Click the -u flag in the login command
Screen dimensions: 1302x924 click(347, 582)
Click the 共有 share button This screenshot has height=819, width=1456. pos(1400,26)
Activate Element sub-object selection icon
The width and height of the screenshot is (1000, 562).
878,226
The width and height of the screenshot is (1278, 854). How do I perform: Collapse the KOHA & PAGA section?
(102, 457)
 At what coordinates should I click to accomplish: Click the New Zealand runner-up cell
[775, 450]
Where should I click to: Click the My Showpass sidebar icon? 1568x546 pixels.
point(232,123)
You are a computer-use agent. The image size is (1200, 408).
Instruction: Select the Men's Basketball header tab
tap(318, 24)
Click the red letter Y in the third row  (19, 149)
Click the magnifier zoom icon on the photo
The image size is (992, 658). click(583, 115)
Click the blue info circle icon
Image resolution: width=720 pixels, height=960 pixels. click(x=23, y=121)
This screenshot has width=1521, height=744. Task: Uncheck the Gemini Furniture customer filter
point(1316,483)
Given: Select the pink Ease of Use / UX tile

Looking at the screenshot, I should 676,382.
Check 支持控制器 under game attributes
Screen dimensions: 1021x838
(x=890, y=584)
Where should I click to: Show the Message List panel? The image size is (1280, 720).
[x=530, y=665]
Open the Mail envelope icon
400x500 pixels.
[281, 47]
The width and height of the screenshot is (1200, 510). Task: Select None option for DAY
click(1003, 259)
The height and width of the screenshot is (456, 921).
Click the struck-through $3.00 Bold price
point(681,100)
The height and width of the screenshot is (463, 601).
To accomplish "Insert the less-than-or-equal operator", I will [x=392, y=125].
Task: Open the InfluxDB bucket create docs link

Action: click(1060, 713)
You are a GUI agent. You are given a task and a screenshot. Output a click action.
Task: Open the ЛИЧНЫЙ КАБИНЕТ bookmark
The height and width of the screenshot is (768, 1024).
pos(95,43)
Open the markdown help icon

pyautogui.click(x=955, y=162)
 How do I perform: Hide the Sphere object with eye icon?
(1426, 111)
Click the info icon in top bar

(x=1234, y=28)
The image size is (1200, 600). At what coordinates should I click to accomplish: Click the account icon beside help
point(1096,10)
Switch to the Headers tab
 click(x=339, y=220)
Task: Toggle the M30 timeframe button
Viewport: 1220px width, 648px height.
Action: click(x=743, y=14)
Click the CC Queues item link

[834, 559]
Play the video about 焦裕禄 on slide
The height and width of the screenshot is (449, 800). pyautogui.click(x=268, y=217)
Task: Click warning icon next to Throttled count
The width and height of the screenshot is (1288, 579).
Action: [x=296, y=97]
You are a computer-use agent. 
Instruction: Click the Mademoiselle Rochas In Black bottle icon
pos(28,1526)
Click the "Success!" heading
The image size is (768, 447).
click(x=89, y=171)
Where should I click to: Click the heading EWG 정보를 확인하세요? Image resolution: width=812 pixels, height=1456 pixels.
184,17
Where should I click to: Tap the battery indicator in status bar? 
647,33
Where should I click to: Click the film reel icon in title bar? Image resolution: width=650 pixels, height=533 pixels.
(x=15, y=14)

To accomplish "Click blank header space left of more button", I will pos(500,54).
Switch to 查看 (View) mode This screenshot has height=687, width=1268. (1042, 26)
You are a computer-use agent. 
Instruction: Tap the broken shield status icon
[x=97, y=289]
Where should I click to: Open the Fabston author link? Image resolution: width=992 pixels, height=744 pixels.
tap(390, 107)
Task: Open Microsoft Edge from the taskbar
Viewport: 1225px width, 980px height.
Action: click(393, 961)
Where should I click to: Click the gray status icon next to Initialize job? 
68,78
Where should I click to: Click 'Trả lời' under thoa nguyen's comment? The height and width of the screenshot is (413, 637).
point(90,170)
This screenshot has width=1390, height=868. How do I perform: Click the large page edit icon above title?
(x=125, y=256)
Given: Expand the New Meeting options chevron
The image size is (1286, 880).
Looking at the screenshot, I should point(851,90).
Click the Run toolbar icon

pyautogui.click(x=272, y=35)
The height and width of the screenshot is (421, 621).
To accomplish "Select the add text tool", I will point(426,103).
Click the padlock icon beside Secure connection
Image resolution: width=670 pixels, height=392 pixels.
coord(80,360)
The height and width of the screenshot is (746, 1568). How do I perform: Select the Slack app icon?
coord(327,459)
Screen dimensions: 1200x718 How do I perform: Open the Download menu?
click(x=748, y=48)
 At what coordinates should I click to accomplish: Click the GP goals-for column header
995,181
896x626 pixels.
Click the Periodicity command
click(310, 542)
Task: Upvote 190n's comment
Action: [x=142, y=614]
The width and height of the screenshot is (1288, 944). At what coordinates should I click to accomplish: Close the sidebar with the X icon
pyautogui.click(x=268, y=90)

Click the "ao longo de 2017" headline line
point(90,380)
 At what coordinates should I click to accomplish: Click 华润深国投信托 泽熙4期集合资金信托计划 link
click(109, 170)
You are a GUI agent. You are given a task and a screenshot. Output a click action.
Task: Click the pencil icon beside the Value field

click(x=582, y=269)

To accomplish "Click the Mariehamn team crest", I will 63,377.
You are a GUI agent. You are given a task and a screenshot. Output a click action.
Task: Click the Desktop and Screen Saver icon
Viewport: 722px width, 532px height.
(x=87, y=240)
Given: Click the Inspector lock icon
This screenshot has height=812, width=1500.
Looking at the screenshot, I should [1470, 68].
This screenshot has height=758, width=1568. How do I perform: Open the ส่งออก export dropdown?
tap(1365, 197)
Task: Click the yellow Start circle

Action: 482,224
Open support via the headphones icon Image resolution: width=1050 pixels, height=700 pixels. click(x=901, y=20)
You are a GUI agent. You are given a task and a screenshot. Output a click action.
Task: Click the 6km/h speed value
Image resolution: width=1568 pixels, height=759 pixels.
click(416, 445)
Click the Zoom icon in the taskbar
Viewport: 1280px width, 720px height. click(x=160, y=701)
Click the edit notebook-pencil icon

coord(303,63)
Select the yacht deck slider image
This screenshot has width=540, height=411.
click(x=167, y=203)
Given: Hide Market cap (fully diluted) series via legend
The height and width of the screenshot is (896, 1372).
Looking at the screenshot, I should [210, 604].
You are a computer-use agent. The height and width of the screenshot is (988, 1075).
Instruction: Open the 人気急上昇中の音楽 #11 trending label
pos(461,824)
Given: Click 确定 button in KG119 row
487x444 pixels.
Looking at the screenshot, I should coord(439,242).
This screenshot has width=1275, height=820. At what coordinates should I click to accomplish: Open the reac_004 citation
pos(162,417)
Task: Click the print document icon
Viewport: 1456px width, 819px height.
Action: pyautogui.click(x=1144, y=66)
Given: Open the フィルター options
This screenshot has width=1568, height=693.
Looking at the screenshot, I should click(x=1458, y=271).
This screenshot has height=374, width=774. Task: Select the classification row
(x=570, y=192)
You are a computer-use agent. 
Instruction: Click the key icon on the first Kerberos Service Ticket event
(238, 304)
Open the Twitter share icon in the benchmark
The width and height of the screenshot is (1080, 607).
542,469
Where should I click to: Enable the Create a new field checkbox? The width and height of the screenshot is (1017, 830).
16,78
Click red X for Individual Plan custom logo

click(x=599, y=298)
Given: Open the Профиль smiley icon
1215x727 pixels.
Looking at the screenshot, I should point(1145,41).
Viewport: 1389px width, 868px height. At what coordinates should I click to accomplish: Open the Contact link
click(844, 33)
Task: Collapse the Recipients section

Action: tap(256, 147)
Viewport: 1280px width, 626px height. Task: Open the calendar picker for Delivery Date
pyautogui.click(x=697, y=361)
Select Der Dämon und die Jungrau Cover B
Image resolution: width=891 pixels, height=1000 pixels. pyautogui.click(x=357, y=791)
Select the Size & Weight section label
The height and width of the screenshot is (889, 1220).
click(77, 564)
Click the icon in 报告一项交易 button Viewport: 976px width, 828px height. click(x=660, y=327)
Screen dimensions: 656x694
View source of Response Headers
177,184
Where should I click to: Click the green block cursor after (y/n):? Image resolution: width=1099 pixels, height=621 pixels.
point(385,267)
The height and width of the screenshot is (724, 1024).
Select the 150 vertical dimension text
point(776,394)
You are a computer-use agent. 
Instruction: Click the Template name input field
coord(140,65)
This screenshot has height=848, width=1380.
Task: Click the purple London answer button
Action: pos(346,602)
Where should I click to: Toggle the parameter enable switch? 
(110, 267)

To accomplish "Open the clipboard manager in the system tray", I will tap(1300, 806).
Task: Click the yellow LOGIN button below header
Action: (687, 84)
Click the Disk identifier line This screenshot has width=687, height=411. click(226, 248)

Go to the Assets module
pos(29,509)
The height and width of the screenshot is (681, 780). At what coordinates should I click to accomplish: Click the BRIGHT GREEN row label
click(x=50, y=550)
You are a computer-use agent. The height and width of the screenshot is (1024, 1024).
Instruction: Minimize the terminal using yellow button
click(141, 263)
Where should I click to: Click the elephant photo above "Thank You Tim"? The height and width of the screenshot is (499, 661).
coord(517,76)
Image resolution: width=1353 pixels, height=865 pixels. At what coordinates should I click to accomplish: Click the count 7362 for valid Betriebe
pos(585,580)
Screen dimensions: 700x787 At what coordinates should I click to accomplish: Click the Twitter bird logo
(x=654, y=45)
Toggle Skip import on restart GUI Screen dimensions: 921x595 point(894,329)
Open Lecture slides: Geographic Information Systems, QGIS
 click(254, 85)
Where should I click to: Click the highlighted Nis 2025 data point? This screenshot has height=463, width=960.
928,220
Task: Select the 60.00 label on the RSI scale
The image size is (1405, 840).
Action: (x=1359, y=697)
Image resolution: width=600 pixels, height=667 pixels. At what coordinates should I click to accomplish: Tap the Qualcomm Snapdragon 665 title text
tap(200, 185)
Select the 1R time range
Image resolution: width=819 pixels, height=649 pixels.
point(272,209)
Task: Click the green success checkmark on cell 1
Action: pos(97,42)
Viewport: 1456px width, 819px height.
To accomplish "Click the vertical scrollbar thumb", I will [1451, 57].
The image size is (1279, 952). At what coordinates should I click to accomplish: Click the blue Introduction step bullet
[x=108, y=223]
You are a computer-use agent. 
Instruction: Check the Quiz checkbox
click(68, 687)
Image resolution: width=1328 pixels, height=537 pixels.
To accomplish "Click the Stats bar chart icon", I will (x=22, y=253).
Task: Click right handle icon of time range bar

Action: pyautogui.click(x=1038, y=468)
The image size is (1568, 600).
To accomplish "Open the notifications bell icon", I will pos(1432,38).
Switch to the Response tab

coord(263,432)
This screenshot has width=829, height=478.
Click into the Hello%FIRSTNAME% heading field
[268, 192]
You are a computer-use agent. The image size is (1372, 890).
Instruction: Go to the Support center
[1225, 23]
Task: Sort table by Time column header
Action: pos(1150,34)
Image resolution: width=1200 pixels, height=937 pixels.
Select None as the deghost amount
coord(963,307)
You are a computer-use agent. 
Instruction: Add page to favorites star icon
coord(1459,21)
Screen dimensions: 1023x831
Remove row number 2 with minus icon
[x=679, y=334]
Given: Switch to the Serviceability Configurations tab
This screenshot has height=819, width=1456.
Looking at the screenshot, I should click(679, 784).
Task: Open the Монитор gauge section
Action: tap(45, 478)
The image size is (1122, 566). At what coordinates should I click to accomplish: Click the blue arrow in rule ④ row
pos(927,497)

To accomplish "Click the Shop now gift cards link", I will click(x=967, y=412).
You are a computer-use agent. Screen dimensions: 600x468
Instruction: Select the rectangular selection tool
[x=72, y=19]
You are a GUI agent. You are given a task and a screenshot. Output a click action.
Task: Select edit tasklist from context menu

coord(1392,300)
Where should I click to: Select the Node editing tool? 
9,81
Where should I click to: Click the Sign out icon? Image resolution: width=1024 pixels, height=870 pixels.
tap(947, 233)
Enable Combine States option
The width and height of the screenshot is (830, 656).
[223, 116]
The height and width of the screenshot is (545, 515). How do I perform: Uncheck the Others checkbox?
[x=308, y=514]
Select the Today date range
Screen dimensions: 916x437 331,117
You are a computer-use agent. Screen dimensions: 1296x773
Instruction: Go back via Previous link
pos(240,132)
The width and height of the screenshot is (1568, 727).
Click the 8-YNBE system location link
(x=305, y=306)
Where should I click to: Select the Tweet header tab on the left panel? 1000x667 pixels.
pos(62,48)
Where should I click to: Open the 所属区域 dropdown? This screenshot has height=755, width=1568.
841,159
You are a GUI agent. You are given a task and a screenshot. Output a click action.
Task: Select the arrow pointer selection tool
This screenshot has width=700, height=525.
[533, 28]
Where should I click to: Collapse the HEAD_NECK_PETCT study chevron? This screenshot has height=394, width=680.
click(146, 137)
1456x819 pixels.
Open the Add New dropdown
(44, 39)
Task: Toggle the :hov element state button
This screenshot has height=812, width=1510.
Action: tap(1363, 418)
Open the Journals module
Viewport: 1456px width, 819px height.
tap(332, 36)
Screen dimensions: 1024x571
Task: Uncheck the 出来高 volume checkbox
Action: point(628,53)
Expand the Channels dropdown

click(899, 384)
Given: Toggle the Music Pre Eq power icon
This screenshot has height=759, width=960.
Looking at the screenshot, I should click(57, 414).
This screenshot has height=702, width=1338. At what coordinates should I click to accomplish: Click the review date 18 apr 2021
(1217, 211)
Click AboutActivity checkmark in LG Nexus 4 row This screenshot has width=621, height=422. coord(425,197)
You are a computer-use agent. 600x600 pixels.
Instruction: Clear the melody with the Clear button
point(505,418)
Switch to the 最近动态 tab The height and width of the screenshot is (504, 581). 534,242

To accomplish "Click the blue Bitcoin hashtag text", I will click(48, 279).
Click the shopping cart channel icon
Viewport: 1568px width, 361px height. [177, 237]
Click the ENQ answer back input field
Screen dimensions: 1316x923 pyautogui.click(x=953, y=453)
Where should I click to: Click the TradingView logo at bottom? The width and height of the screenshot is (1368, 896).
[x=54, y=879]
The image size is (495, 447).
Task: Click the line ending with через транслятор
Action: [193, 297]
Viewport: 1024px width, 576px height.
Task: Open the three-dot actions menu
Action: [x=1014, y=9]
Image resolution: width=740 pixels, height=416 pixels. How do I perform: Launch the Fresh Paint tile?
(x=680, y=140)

__________

> **Short problem**
Write out, with no changes, the material from the line with "1456x819 pixels." up to and including the line with "(1217, 211)".

> **Expected answer**
1456x819 pixels.
Open the Add New dropdown
(44, 39)
Task: Toggle the :hov element state button
This screenshot has height=812, width=1510.
Action: tap(1363, 418)
Open the Journals module
Viewport: 1456px width, 819px height.
tap(332, 36)
Screen dimensions: 1024x571
Task: Uncheck the 出来高 volume checkbox
Action: point(628,53)
Expand the Channels dropdown

click(899, 384)
Given: Toggle the Music Pre Eq power icon
This screenshot has height=759, width=960.
Looking at the screenshot, I should click(57, 414).
This screenshot has height=702, width=1338. At what coordinates should I click to accomplish: Click the review date 18 apr 2021
(1217, 211)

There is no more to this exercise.